==== Task material

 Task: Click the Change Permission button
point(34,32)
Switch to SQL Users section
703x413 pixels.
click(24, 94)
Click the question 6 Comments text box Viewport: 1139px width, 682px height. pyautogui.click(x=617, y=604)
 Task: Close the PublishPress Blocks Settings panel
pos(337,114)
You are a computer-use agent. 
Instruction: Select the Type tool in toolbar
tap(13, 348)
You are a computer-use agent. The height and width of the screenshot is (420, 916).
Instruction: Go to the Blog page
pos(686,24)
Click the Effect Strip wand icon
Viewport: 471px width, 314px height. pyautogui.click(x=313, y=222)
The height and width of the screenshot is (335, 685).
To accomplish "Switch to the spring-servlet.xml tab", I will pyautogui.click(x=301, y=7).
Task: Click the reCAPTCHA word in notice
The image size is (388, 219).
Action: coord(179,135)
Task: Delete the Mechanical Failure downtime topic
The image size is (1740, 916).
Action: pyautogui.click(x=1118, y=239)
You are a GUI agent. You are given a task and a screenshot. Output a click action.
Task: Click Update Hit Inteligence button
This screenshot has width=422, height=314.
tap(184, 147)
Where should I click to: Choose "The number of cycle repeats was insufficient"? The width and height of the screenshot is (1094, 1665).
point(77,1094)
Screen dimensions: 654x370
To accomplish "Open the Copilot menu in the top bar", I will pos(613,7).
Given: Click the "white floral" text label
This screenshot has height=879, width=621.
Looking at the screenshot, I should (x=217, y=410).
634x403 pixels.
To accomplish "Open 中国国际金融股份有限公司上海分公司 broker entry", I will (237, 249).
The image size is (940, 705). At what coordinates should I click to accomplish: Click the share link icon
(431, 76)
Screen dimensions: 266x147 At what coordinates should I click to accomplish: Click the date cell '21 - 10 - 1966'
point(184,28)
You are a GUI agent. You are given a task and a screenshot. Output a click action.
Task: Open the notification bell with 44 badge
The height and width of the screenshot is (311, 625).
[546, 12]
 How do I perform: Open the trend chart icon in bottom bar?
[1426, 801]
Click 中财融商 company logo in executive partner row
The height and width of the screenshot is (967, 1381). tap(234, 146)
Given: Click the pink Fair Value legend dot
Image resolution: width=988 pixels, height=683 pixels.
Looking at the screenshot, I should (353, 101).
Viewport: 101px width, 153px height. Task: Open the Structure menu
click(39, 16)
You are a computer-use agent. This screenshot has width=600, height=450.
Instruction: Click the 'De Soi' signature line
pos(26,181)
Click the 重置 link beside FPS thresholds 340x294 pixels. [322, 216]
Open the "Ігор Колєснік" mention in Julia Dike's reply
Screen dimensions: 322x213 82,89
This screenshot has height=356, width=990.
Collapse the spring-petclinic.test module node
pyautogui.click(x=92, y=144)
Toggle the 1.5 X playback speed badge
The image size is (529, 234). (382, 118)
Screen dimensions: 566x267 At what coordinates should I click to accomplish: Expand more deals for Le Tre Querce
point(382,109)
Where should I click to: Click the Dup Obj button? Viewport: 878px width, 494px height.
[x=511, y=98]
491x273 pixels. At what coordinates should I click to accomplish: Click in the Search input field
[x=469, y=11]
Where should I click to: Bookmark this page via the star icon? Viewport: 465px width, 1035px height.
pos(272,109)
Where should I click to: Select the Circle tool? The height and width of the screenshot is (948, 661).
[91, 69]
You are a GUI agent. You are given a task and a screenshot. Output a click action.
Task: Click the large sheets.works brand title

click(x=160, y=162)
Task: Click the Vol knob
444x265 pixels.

========

**Exercise objective:**
Only lines of the data holding the word "will" go in the answer. Please copy each of them.

**Task solution:**
To accomplish "Switch to the spring-servlet.xml tab", I will pyautogui.click(x=301, y=7).
To accomplish "Open the Copilot menu in the top bar", I will pos(613,7).
To accomplish "Open 中国国际金融股份有限公司上海分公司 broker entry", I will (237, 249).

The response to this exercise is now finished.